The ladies returned. Charlotte understood at once what was going on. “I have heard much of these things,” she said; “but I never saw the effect myself. You have everything ready there. Let me try whether I can succeed in producing anything.”
She took the thread in her hand, and as she was perfectly serious, she held it steady, and without any agitation. Not the slightest motion, however, could be detected. Ottilie was then called upon to try. She held the pendulum still more quietly and unconsciously over the plate on the table. But in a moment the swinging piece of metal began to stir with a distinct rotatory action, and turned as they moved the position of the plate, first to one side and then to the other; now in circles, now in ellipses; or else describing a series of straight lines; doing all the earl’s friend could expect, and far exceeding, indeed, all his expectations.
The earl himself was a little staggered; but the other could never be satisfied, from delight and curiosity, and begged for the experiment again and again with all sorts of variations. Ottilie was good-natured enough to gratify him; till at last she was obliged to desire to be allowed to go, as her headache had come on again. In further admiration and even rapture, he assured her with enthusiasm that he would cure her forever of her disorder, if she would only trust herself to his remedies. For a moment they did not know what he meant; but Charlotte, who comprehended immediately after, declined his well-meant offer, not liking to have introduced and practised about her a thing of which she had always had the strongest apprehensions.
The strangers were gone, and, notwithstanding their having been the inadvertent cause of strange and painful emotions, left the wish behind them, that this meeting might not be the last. Charlotte now made use of the beautiful weather to return visits in the neighborhood, which, indeed, gave her work enough to do, seeing that the whole country round, some from a real interest, some merely from custom, had been most attentive in calling to inquire after her. At home her delight was the sight of the child, and really it well deserved all love and interest.

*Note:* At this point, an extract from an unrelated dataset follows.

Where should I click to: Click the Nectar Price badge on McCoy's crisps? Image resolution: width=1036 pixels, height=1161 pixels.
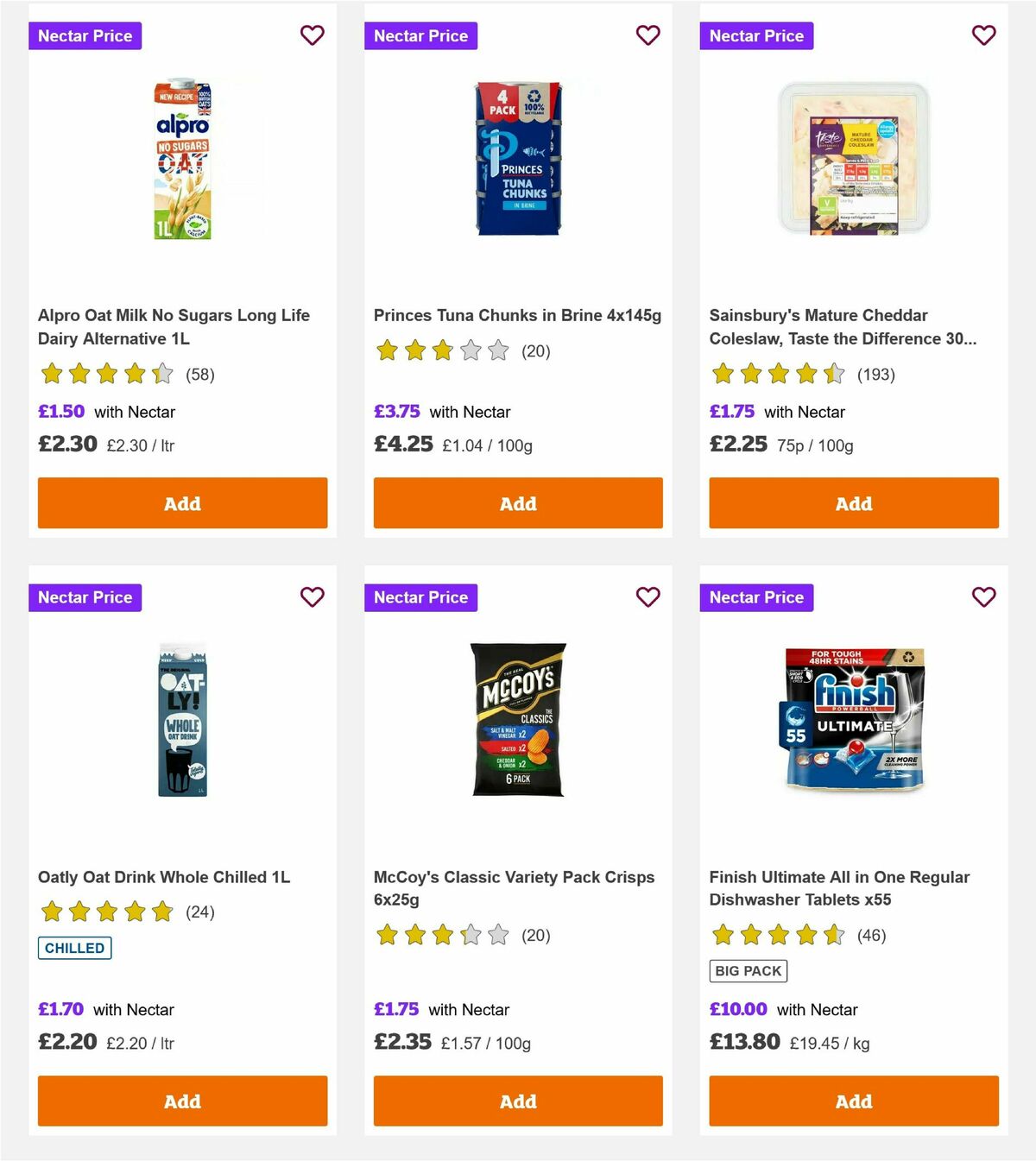pyautogui.click(x=420, y=596)
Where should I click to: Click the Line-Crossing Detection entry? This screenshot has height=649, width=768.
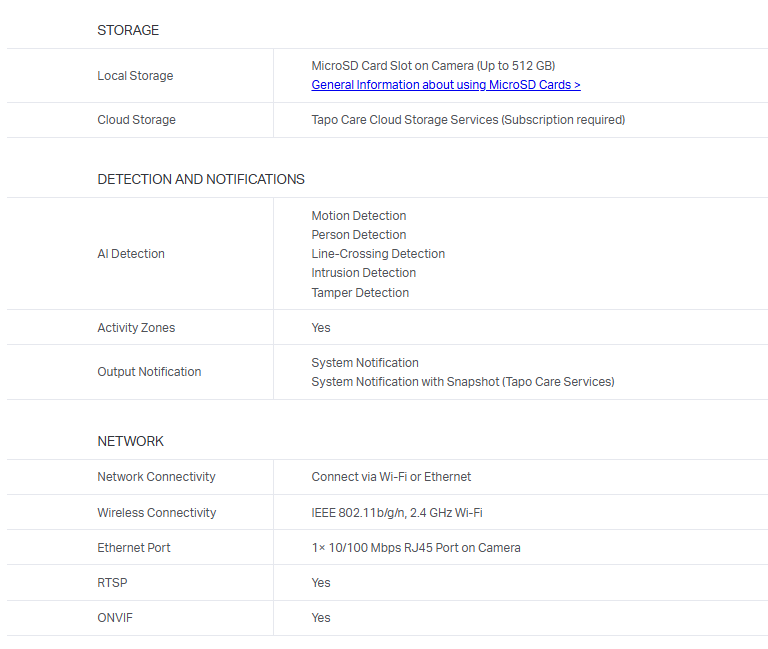point(378,254)
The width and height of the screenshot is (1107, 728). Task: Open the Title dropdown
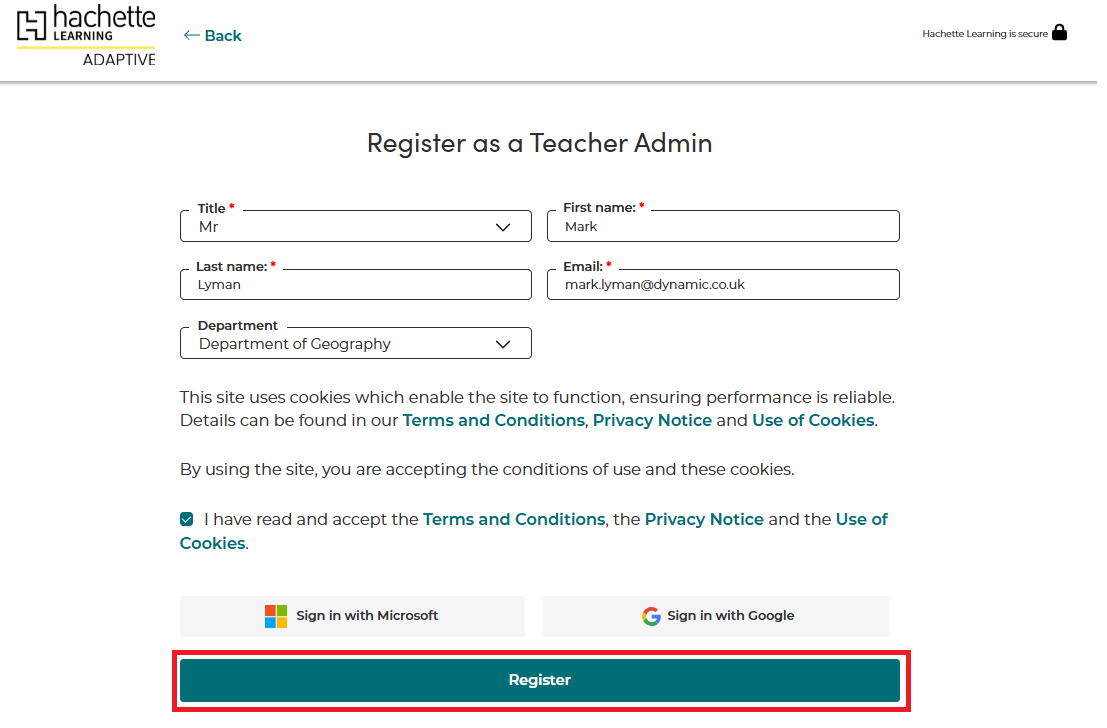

People saw in it a wonderful, indeed a miraculous child; the brightest, sunniest little face; a fine, well-proportioned body, strong and healthy; and what surprised them more, the double resemblance, which became more and more conspicuous. In figure and in the features of the face, it was like the captain; the eyes every day it was less easy to distinguish from the eyes of Ottilie.
Ottilie herself, partly from this remarkable affinity, perhaps still more under the influence of that sweet woman’s feeling which makes them regard with the most tender affection the offspring, even by another, of the man they love, was as good as a mother to the little creature as it grew, or rather, she was a second mother of another kind. If Charlotte was absent, Ottilie remained alone with the child and the nurse. Nanny had for some time past been jealous of the boy for monopolizing the entire affections of her mistress; she had left her in a fit of crossness, and gone back to her mother. Ottilie would carry the child about in the open air, and by degrees took longer and longer walks with it. She took her bottle of milk to give the child its food when it wanted any. Generally, too, she took a book with her; and so with the child in her arms, reading and wandering, she made a very pretty Penserosa.